Son rêve de faire coexister dans son école un art révolutionnaire indépendamment du style, principe fusionnel qui l’a guidé autant dans la constitution de la collection de son musée que dans l’organisation de la première exposition publique en décembre 1919, où les toiles de Vassily Kandinsky et Mikhaïl Larionov côtoient les oeuvres abstraites d’Olga Rozanova, se brise au cours du printemps 1920. Ses classes se vidant peu à peu de leurs étudiants, Chagall décide en juin de quitter Vitebsk pour s’installer à Moscou où il travaillera pour le Théâtre juif. Blessé par cet échec, il gardera rancoeur à Malevitch qu’il accuse d’avoir intrigué contre lui.

Après le départ de Chagall, Malévitch et le collectif Ounovis, seuls maîtres à bord, travaillent à « l’édification d’un monde nouveau ». Des expositions collectives sont organisées, à Vitebsk et dans les métropoles russes ; des comités locaux sont instaurés à travers le pays comme le groupe Unovis à Smolensk autour de Vladislav Streminski et Katarzyna Kobro, à Orenburg avec Ivan Koudriashov, et à Moscou où Gustav Klutsis et Sergei Senkin sont rejoints par Lissitzky qui rallie à l’hiver 1920 le nouveau mouvement constructiviste. Avec la fin de la guerre civile vers 1921/1922, le climat politique change : les autorités soviétiques cherchant à instaurer l’ordre qui leur est nécessaire dans la sphère idéologique et sociale, amorcent une éviction des courants artistiques qui ne servent pas directement les intérêts du parti bolchevique. En mai 1922, la première promotion qui sort de l’école sera aussi la dernière. Durant l’été, avec plusieurs de ses étudiants, Malévitch part à Petrograd pour y poursuivre ses réflexions sur un suprématisme volumétrique en élaborant les maquettes d’une architecture utopiste, intitulées Architectones ainsi que des ustensiles en porcelaine.

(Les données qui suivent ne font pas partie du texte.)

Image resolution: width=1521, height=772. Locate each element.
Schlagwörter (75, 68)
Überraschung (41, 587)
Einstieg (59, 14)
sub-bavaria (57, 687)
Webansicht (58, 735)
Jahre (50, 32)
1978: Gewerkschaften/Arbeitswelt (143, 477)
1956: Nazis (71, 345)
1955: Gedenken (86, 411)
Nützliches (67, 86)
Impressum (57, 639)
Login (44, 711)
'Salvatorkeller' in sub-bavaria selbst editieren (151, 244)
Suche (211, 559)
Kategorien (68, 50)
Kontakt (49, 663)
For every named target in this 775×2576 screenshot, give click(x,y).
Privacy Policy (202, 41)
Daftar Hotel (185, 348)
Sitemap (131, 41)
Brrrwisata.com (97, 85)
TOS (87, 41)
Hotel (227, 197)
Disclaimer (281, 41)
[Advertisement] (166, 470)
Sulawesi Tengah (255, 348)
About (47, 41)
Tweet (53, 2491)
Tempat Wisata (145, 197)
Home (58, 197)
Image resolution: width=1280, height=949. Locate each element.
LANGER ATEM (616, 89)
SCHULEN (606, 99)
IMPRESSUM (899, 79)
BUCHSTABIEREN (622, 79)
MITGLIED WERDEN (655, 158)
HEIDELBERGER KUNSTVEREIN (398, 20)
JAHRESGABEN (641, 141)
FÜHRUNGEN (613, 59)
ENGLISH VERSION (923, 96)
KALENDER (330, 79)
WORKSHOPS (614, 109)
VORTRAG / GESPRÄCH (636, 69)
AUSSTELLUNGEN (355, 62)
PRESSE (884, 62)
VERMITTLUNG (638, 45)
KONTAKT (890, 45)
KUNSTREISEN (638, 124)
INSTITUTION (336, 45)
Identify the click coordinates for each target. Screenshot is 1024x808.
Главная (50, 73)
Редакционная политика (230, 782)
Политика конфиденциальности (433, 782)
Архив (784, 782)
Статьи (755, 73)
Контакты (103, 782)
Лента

Au fil des années, l’école populaire d’art de Chagall s’est mue en un laboratoire révolutionnaire pour repenser le monde.

Les artistes : Marc Chagall ; David Chterenberg ; Mstislav Doboujinski ; Vera Ermolaeva ; Robert Falk ; Guerman Fedorov ; Natalia Gontcharova ; David Iakerson ; Lev Ioudine ; Anna Kagan ; Vassily Kandinsky ; Lazar Khidekel ; Gustav Klucis ; Katarzyna Kobro ; Nina Kogan ; Ivan Koudriachov ; Mikhaïl Kounine ; Mikhaïl Larionov ; El Lissitzky ; Evgenia Magaril ; Kazimir Malévitch ; Iouri Pen ; Ivan Pouni ; Efim Roïak ; Aleksandr Romm ; Olga Rozanova ; Sergueï Senkine ; Nikolaï Souiétine ; Włladysłav Strzemiski ; Ilia Tchachnik ; Janis Tilbergs ; Boris Tsetline ; Mikhaïl Weksler.